List specific groups of women at an increased risk of acquiring Parvovirus B19 infection in pregnancy (1 mark)
- Women with children affected at home (50% risk if susceptible, compared to exposure in general community of 20%)
- Women working in daycares or schools who are in contact with children who may be affected (20-30% risk if susceptible)
In women who have Parvovirus B19 infection during pregnancy:
i) Explain the pathogenesis of fetal disease (2 marks)
- Affects erythroid precursors, where it is cytotoxic, which can result in severe anaemia, which in turn can cause cardiac failure and contribute to hydrops
- Infects hepatic cells causing hypoalbuminaemia and myocardial cells causing cardiomyopathy, which contributes to hydrops
- May infect megakaryocytes which can cause thrombocytopenia
In women who have Parvovirus B19 infection during pregnancy:
ii) Outline the potential fetal clinical sequelae including likelihood of occurrence (4 marks)
- Fetal anaemia 10-25%, can resolve spontaneously
- Non-immune hydrops 3-12%
- IUFD may occur without hydrops 5-10% (highest risk 2nd trimester)
- Rarely myocarditits, fetal arrhythmia, brain injury
A 27 year old G2P1 who is now 17 weeks pregnant has been referred to you by her GP because she has recently been exposed to a confirmed diagnosis of “slapped cheek syndrome” (Parvovirus B19 infection). She has no symptoms and has not yet had any tests performed.
c. Outline and justify your approach to this women.

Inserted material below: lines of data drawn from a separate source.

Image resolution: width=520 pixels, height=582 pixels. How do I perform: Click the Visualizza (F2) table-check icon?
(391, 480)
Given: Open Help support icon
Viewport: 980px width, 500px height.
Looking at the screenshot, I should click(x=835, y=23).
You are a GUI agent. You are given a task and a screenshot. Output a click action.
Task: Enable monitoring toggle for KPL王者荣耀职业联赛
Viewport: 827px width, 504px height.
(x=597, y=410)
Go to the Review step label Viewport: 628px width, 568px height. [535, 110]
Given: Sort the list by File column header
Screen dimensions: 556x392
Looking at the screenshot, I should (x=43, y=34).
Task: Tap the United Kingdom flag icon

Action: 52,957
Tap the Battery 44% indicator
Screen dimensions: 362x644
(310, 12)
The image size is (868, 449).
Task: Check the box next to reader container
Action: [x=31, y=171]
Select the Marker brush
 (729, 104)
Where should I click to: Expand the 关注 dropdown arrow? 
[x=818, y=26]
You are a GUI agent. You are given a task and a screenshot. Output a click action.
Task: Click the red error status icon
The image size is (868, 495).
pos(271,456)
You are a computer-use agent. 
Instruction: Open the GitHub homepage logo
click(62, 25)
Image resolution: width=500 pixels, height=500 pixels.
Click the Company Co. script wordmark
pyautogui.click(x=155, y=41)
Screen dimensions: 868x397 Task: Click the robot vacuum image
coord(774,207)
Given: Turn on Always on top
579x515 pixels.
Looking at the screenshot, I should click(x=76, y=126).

i) To diagnose or refute maternal parvovirus infection (4 marks)
• Maternal serology:
o IgG +ve, IgM –ve = immune, reassure, no action required
o IgG -ve, Ig M–ve = susceptible
Repeat IgG 2-4 weeks after exposure/symptoms
• –ve, reassure not recent infection, no action required however remains susceptible
• +ve confirms recent infection
o IgG –ve, IgM +ve = ? recent infection
Repeat IgG 2-4 weeks after exposure/symptoms
• -ve then the IgM was false positive, reassure not recent infection, no action required, however remains susceptible
• +ve confirms recent infection
o IgG +ve, IgM +ve = recent infection
• +/- newer diagnostic techniques such as IgG avidity and epitope-type specificity assays may be more sensitive and specific however not widely available
A 27 year old G2P1 who is now 17 weeks pregnant has been referred to you by her GP because she has recently been exposed to a confirmed diagnosis of “slapped cheek syndrome” (Parvovirus B19 infection). She has no symptoms and has not yet had any tests performed.
c. Outline and justify your approach to this women.
ii) To manage proven parvovirus infection in pregnancy (4 marks)
Maternal:
• Monitor FBC due to risk of anaemia if immunocompromised or has hereditary blood disease
• Monitor for risk of Mirror Syndrome secondary to hydrops if this develops (preeclampsia like syndrome)
• Otherwise reassurance, no intervention for mother required
Fetus:
• No intervention is available to prevent fetal infection or damage
• Termination is not indicated because of low risk of fetal damage
• Ultrasound should be performed at 1-2 weekly intervals for 12 weeks to detect fetal anaemia or hydrops including Doppler assessment MCA PSV
o If fetal anaemia detected refer to specialist experience in fetal ultrasound, blood sampling and IUT. 84% of fetuses with severe hydrops will survive if treated with IUT. Long term sequelae is rare.
o If no fetal abnormality after 30 weeks then no further action required
Overall candidates showed poor knowledge of Parvovirus B19, one of the five common childhood exanthemas. Maternal infection in the first 20 weeks can cause fetal anaemia with the potential cause of fetal harm through miscarriage or hydrops in up to 15% of these pregnancies. There is no vaccination available, so serological immune status of both Parvovirus B19 IgG and IgM is used to assess the risk to or infective status of a pregnant woman. Management of an acute infection includes weekly ultrasound assessment to diagnose fetal anaemia by raised MCA PSV or the presence of hydrops. If anaemia is detected, referral to a fetal medicine unit is indicated for fetal blood transfusion. There is no preventative therapy. Long term sequelae are rare.